Under Gov. Ron DeSantis’s budget, Florida charter schools receive $9,130 in public funds for each enrolled student. Academica’s proposed SLAM school would enroll over 1,000 students — more than $9 million a year handed to a private operator occupying a city-owned theater rent-free.

Yet they claim the plan uses “zero public funding.”

Public assets are very much in play. The city owns the air rights to the Olympia — undeveloped vertical space valued in the tens of millions of dollars. These rights exist because the building is historically protected and can’t be replaced with luxury towers.

Under city code, these Transferable Development Rights (TDRs) can only be sold to fund restoration of the building itself. Public dollars should and must be spent on the Olympia. To claim otherwise is false.

Public comment at the meeting was a farce. Questions were screened, answers vague and the presentation bloated with self-congratulation. One attendee asked about traffic — thousands of students being dropped off daily in a congested downtown core. Officials waved it off with talk of “public transit.” As if Miami’s transit system is on par with New York’s. It’s not.

When asked why the deal was being rushed, Academica said they needed to get it done before the school year starts. Never mind that renovations haven’t begun and won’t be completed for over a year. The rush isn’t about students. It’s about locking down the property before political terms expire and scrutiny intensifies.

The city manager pointed to a failed 2022 RFP (Request for Proposal) as justification, claiming no serious proposals were received. What he didn’t say: The RFP was designed to fail. It demanded a $40 million restoration at the proposer’s sole expense — plus rent — on a building they would never own. Unsurprisingly, no one applied.

Now compare that to what Academica gets: full control, no rent, no cultural obligations and millions in state funding. Had those terms been offered transparently, developers would have lined up around the block.

In fact, I submitted a serious proposal with preservation architect Richard Heisenbottle. We offered a boutique hotel, jazz club, rooftop speakeasy and a programming team with experience at Carnegie Hall, Lincoln Center and New York City Center. No handouts — just vision, stewardship, and revenue. The city never replied.

Academica’s proposed “Theater Programming Plan” includes LED walls, a SiriusXM affiliate, Verizon Innovation Lab and Telemundo Academy. It’s not a vision for a historic landmark. It’s a sandbox for vocational branding.

For 16 years, the city has starved the Olympia — not for lack of funds or ideas, but for lack of will. Now, with months left in office, they’re handing it off — not to cultural stewards, but to a for-profit school chain.

This is not redevelopment. It’s abandonment wrapped in the language of progress. The Olympia Theater is not a vacant lot.
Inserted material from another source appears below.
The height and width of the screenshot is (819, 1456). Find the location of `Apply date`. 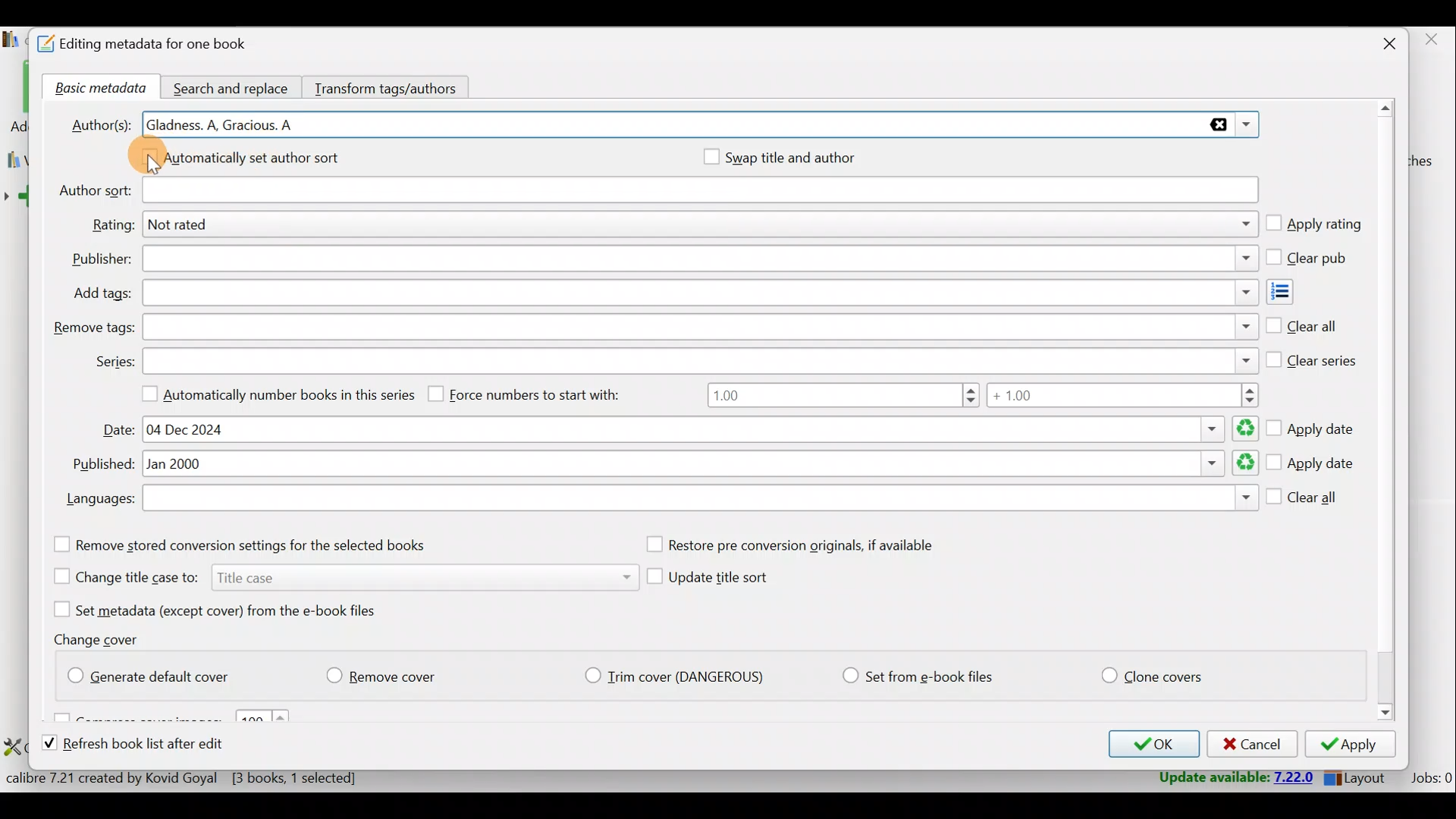

Apply date is located at coordinates (1311, 464).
It is Miami’s Carnegie Hall. Its fate should not be decided behind closed doors. It demands vision, transparency and public trust.

The outcome of these public meetings should be the realization that the only ethical way forward is a transparent procurement process — one that is fair to all interested parties and that maintains city ownership of one of its most treasured assets.

Orlando Alonso is a Cuban-American concert pianist, conductor and arts entrepreneur. He is leading a civic coalition to preserve and reimagine the historic Olympia Theater as a world-class cultural center.